PROBLEM: Where a line of the listing below holds "screenshot", add it to the tally; give only the final number.
DATA SUPPLIED below:
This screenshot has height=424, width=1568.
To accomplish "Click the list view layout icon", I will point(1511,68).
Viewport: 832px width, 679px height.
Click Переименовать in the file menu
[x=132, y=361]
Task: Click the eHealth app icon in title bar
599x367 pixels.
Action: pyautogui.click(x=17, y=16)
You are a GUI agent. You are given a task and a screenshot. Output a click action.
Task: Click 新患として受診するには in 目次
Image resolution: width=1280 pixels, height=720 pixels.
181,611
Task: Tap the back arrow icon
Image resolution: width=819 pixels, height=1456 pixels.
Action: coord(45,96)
End of DATA SUPPLIED.
DATA SUPPLIED below:
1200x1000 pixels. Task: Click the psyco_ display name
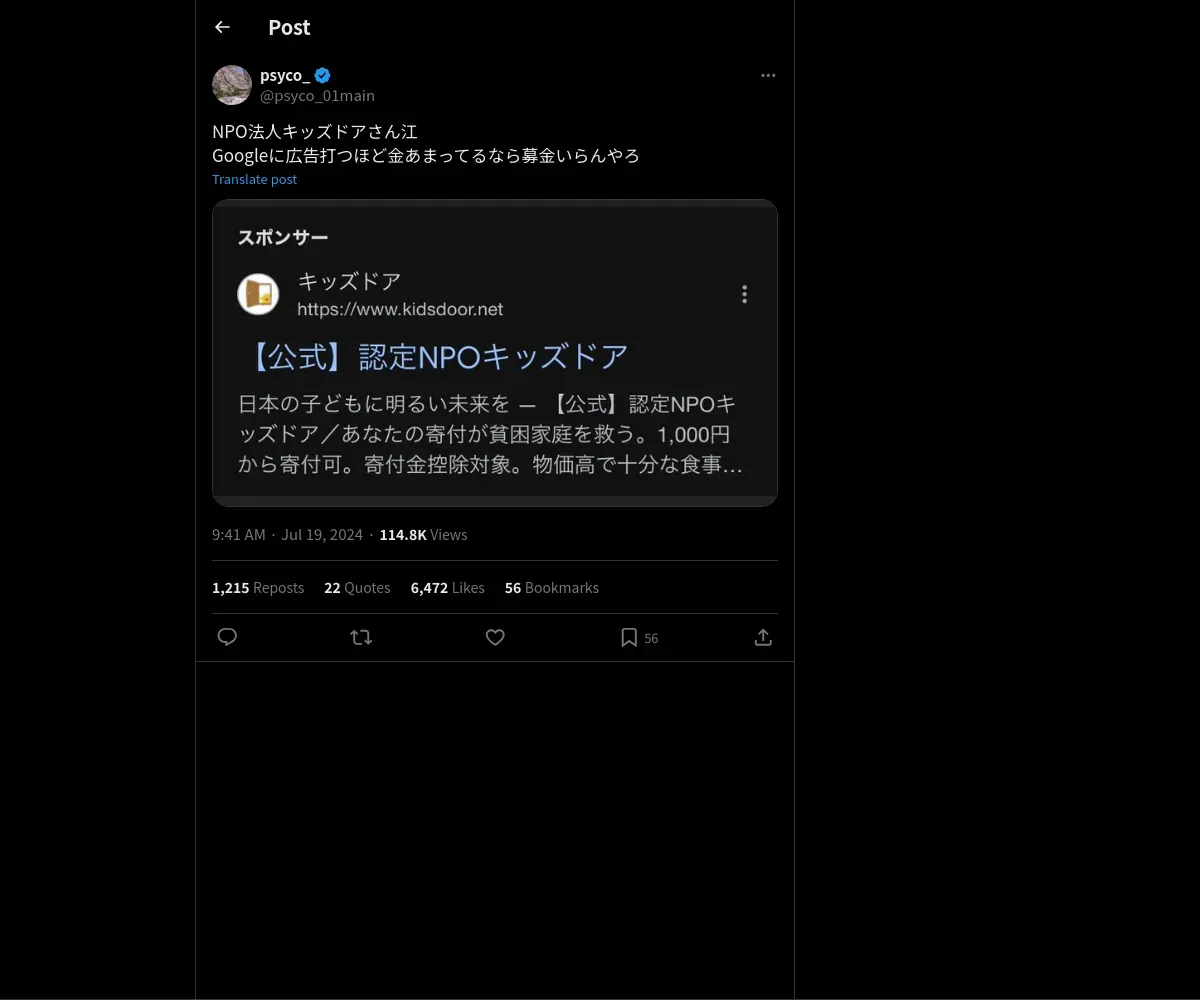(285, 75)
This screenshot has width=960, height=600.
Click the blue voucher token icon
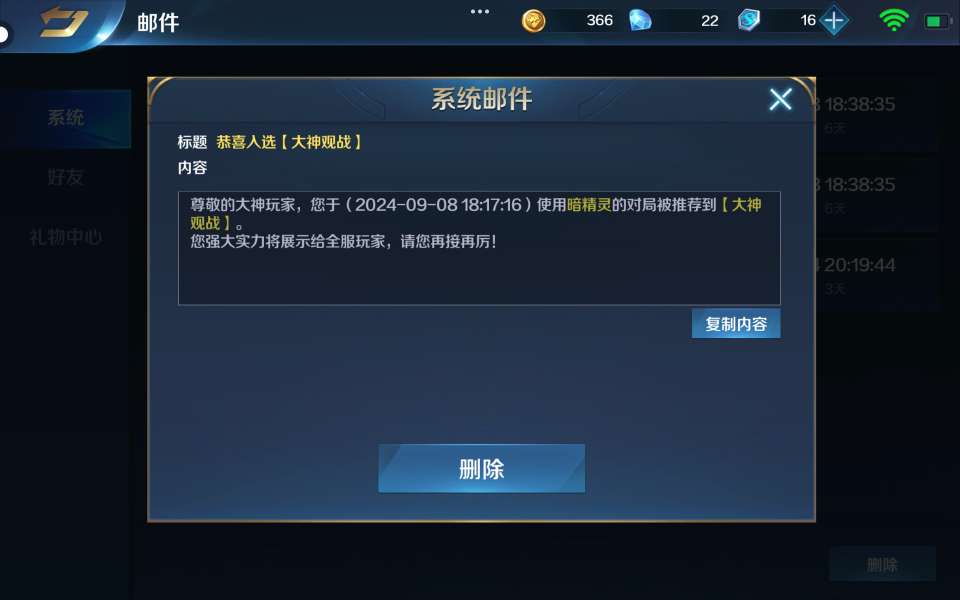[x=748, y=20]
End of DATA SUPPLIED.
EXERCISE SOLUTION: 3